(Word and element location data):
-- Begin --
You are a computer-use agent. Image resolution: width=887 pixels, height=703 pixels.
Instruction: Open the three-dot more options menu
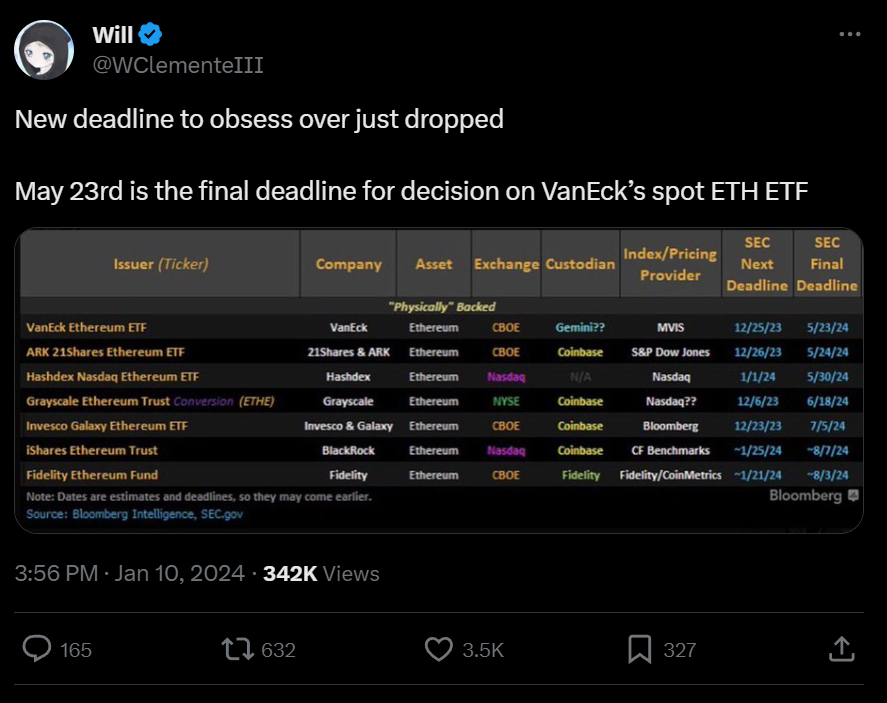pos(849,35)
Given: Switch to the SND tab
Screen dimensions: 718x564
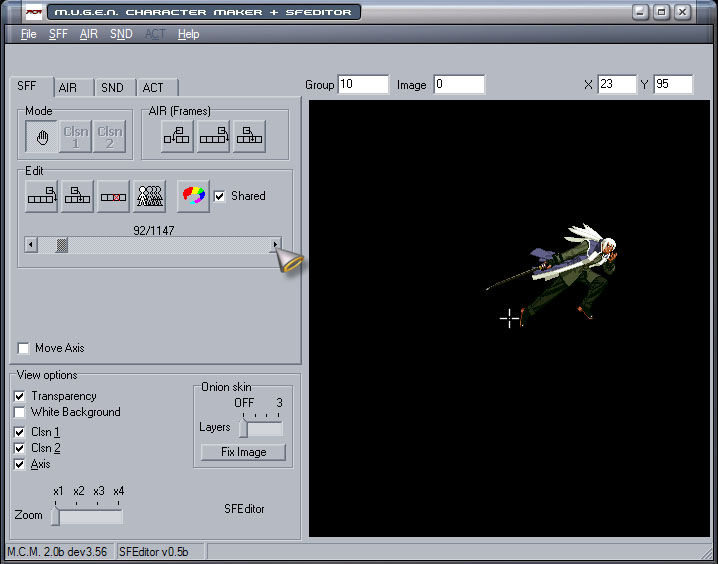Looking at the screenshot, I should (112, 88).
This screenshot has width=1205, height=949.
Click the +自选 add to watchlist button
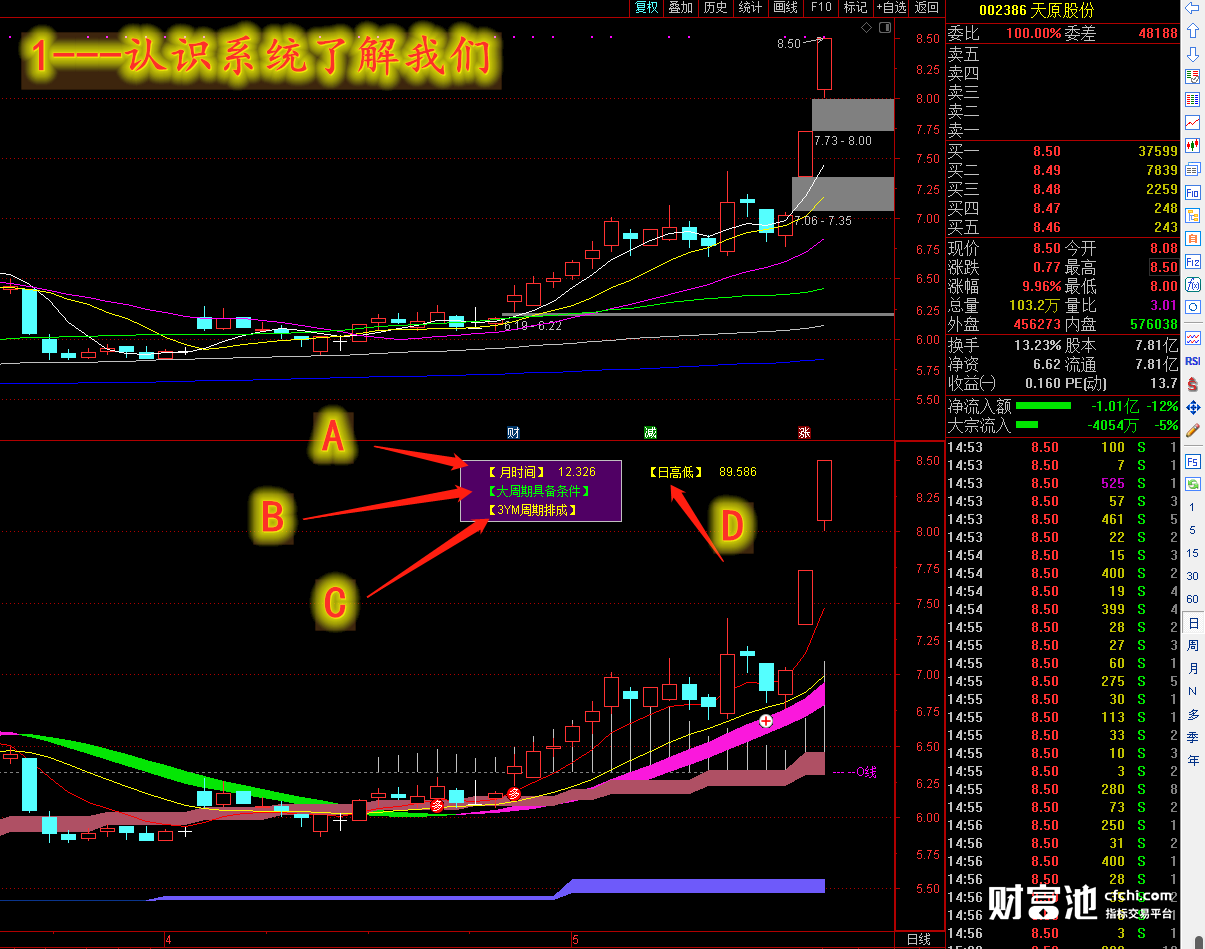pyautogui.click(x=891, y=7)
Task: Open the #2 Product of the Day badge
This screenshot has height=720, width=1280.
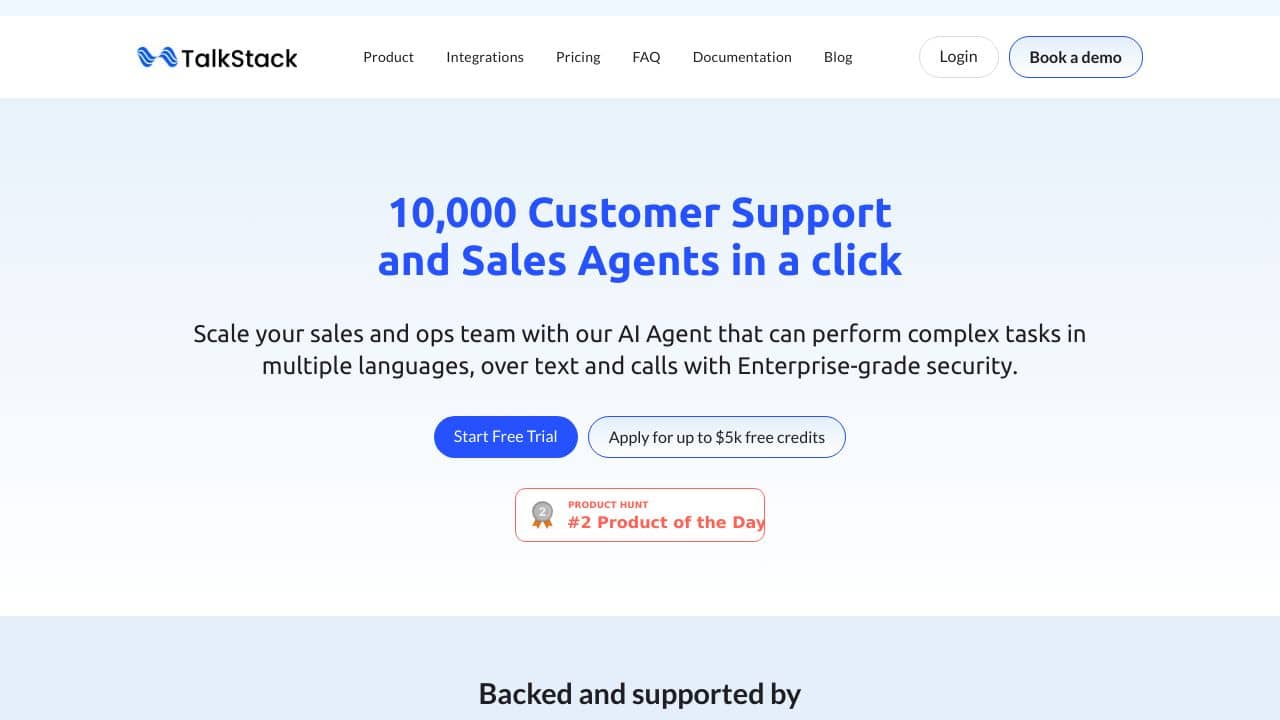Action: [640, 515]
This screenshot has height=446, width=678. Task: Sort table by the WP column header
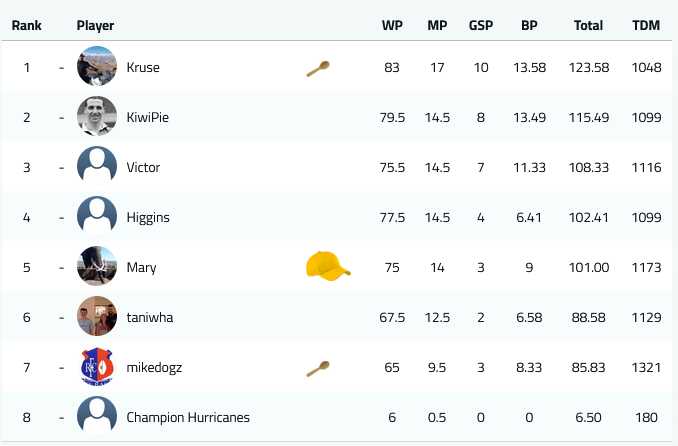coord(392,25)
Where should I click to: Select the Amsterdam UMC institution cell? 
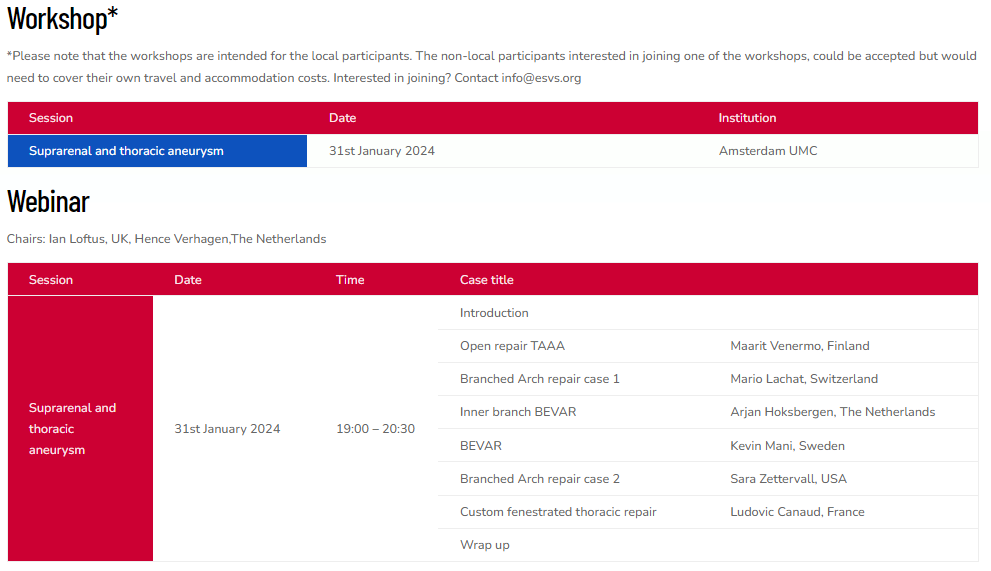(x=767, y=151)

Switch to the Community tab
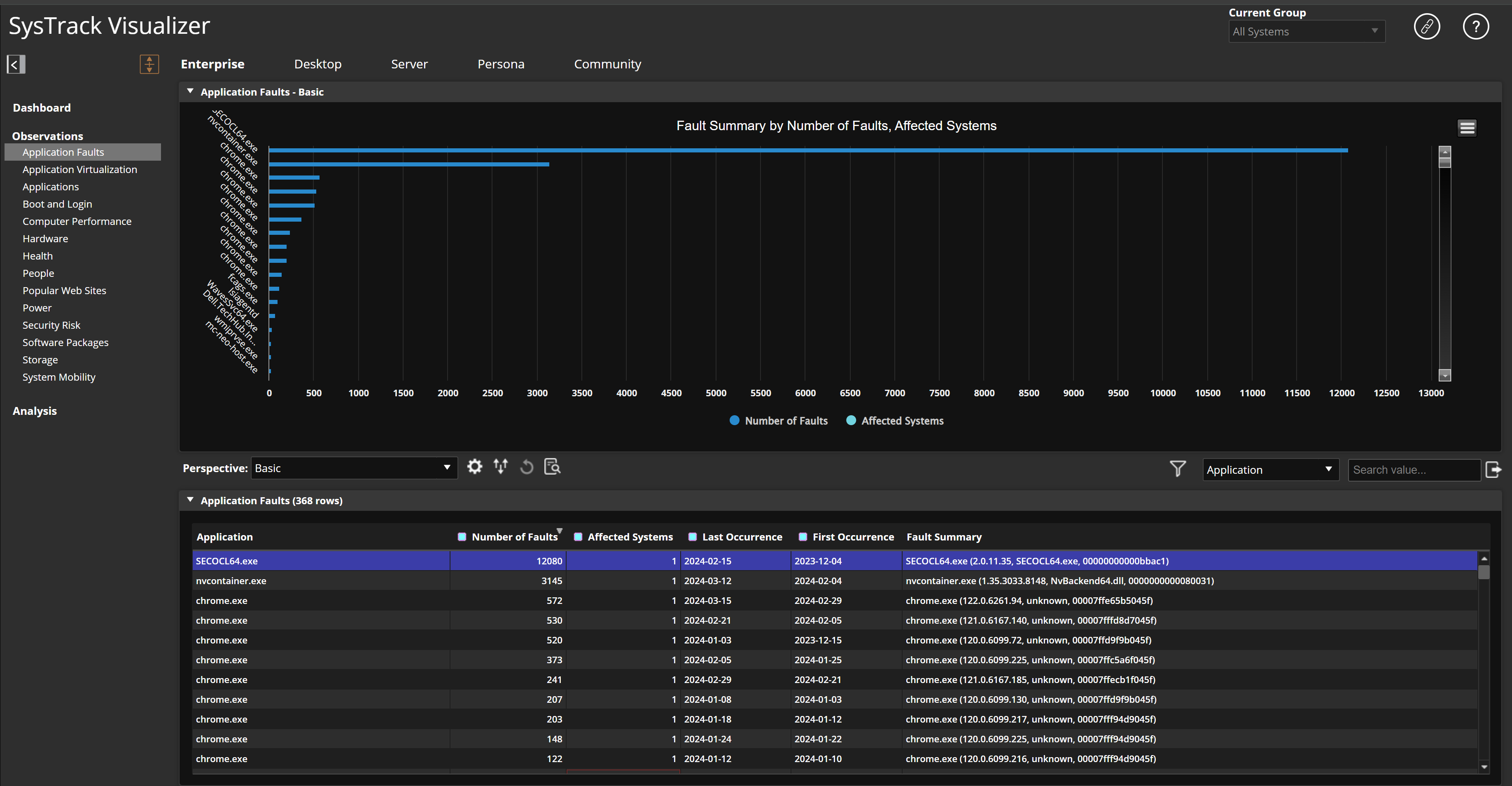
-- End --
(EXERCISE REQUIREMENTS):
Output the lines above as a Markdown table with the columns "Row" and "Line," giving each line a row number and skipping blank lines. Leave the pictures out.

(ANSWER TO THIS EXERCISE):
| Row | Line |
|---|---|
| 1 | You are a computer-use agent. Image resolution: width=887 pixels, height=703 pixels. |
| 2 | Instruction: Open the three-dot more options menu |
| 3 | pos(849,35) |
| 4 | Given: Switch to the SND tab |
| 5 | Screen dimensions: 718x564 |
| 6 | Looking at the screenshot, I should (112, 88). |
| 7 | This screenshot has width=1205, height=949. |
| 8 | Click the +自选 add to watchlist button |
| 9 | pyautogui.click(x=891, y=7) |
| 10 | Task: Open the #2 Product of the Day badge |
| 11 | This screenshot has height=720, width=1280. |
| 12 | Action: [640, 515] |
| 13 | This screenshot has height=446, width=678. Task: Sort table by the WP column header |
| 14 | coord(392,25) |
| 15 | Where should I click to: Select the Amsterdam UMC institution cell?  |
| 16 | (x=767, y=151) |
| 17 | Switch to the Community tab |